◆ **Trecho do documento**:
________________________

Se o racismo impede de nos mantermos em igualdade, sempre nos relegando a cargos de limpeza, são necessárias políticas de caráter discriminatórias, ou seja, de ações afirmativas. As políticas diferenciadas servem para que alguém que não tem oportunidade sócio-cultural de atingir o mesmo patamar que você, concorra de forma igual a uma vaga, de forma EQUITATIVA.

Se eu não enxergo meus privilégios sobre o outro dificilmente irei deixar que ele ocupe os mesmos cargos que eu, ou que sente ao meu lado na sala de aula da universidade. Se eu for racista, eu vou continuar afirmado que somos iguais, por que é mais fácil negar as diferenças do que admitir que elas existam. A questão é que se houver um pingo de alteridade para se colocar no lugar do outro e enxergá-lo enquanto parte da mesma humanidade que você, você então será capaz de abrir mão de seus privilégios! Mas o que ocorre não é isso. É mais fácil negar o outro, apagando seu passado, ou afirmando que cotas raciais são um mecanismo injusto.

________________________

◆ **Lista de tarefas**:
• 1. Transcreva do trecho sobre racismo e ações afirmativas tudo o que vai de "Se eu não enxergo" até "um mecanismo injusto.".
• 2. Responda com base no trecho sobre racismo e ações afirmativas:
(a) A que cargos o racismo sempre relega, segundo o trecho?
(b) De que forma as políticas diferenciadas permitem concorrer a uma vaga?
(c) Do que será capaz quem tiver um pingo de alteridade para se colocar no lugar do outro?
As linhas que vêm depois do trecho não têm nenhuma relação com as tarefas.

◆ **Dados de ancoragem em coordenadas de pixels**:
________________________

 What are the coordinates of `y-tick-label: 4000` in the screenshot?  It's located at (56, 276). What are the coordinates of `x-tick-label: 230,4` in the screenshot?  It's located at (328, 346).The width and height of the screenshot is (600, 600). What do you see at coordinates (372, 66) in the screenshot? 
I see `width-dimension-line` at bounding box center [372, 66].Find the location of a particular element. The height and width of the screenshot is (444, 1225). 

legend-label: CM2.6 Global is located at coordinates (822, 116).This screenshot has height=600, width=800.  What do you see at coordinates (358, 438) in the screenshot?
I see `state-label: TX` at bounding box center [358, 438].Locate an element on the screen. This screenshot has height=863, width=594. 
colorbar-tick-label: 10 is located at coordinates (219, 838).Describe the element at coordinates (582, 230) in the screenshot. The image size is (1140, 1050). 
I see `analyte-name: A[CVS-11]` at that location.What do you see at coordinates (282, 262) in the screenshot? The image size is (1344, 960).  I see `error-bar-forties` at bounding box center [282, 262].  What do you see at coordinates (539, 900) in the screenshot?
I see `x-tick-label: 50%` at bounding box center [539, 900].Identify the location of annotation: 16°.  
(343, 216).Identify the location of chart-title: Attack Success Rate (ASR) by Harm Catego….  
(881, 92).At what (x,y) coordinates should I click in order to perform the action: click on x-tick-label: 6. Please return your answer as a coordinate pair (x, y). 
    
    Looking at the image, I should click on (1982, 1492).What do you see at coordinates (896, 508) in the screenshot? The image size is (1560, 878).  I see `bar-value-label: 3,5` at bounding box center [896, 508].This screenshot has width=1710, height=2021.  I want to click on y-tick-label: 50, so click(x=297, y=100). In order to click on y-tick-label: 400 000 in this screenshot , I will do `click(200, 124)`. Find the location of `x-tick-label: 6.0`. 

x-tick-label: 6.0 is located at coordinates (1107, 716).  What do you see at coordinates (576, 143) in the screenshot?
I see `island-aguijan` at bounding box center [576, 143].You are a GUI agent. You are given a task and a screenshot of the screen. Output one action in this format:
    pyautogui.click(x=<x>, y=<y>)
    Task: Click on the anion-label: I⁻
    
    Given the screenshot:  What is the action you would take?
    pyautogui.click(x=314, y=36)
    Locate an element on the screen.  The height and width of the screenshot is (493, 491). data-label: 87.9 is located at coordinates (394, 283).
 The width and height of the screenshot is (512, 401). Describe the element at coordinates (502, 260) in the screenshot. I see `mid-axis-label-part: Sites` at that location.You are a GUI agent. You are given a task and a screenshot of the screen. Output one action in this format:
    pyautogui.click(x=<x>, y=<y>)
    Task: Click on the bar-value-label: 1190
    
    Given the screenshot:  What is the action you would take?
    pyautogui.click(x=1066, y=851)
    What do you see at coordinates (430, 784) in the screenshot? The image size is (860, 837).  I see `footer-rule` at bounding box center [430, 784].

________________________

◆ **Respostas numeradas**:
• 1.
Se eu não enxergo meus privilégios sobre o outro dificilmente irei deixar que ele ocupe os mesmos cargos que eu, ou que sente ao meu lado na sala de aula da universidade. Se eu for racista, eu vou continuar afirmado que somos iguais, por que é mais fácil negar as diferenças do que admitir que elas existam. A questão é que se houver um pingo de alteridade para se colocar no lugar do outro e enxergá-lo enquanto parte da mesma humanidade que você, você então será capaz de abrir mão de seus privilégios! Mas o que ocorre não é isso. É mais fácil negar o outro, apagando seu passado, ou afirmando que cotas raciais são um mecanismo injusto.

• 2.
(a) A cargos de limpeza.
(b) De forma igual, ou seja, de forma equitativa.
(c) De abrir mão de seus privilégios.